**Stored data entries:**

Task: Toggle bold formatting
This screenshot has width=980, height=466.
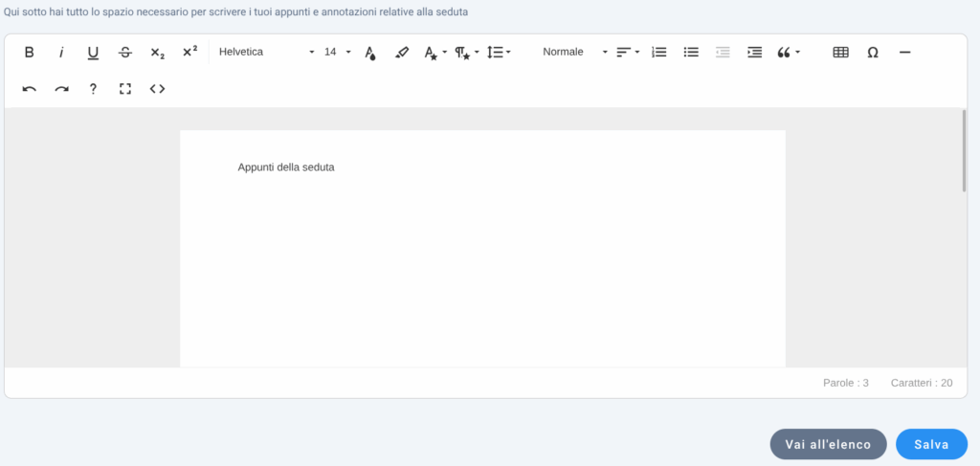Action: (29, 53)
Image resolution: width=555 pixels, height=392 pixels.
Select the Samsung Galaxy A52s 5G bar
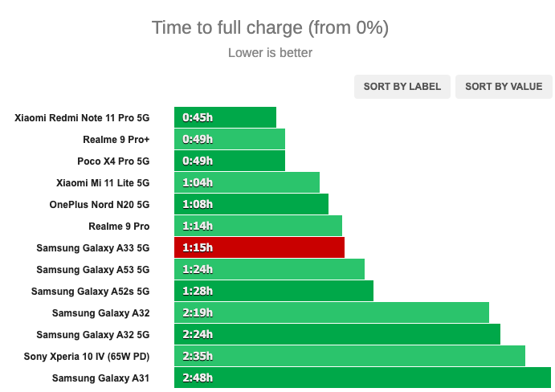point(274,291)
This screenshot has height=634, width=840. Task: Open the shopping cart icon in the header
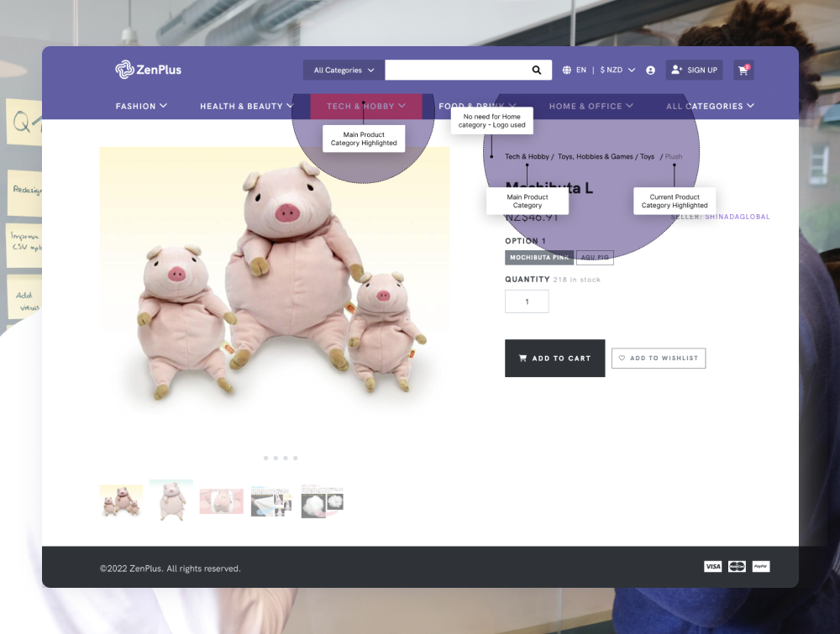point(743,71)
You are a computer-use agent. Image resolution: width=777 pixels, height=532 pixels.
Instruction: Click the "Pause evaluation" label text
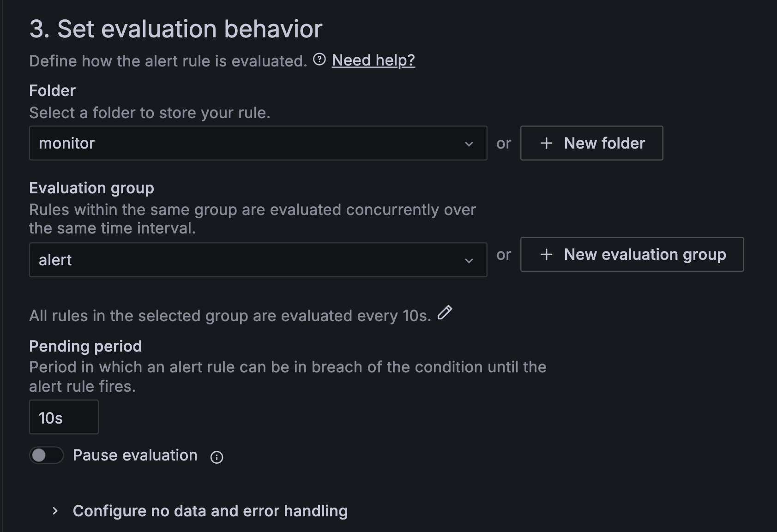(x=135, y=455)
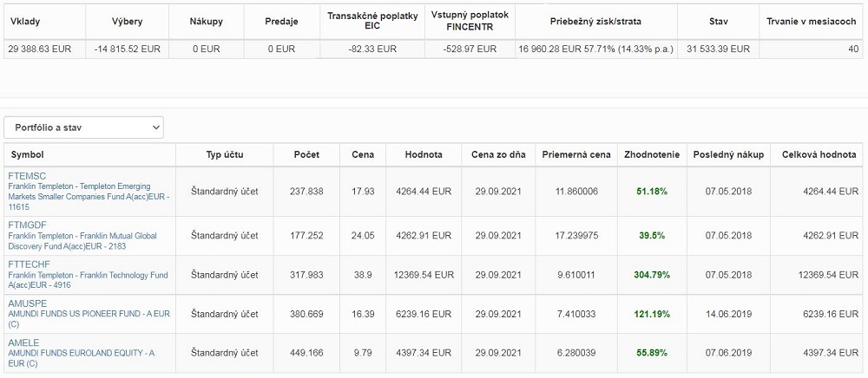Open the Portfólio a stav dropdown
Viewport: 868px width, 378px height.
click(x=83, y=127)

**What is needed:**
Repeat the lines exactly as they stand, from the opening line of the data through the line with "You are a computer-use". Pictures stay out of the copy.

**Written answer:**
Task: Toggle bold formatting
This screenshot has width=980, height=466.
Action: (29, 53)
Image resolution: width=555 pixels, height=392 pixels.
Select the Samsung Galaxy A52s 5G bar
point(274,291)
This screenshot has height=634, width=840. Task: Open the shopping cart icon in the header
point(743,71)
You are a computer-use agent. Image resolution: width=777 pixels, height=532 pixels.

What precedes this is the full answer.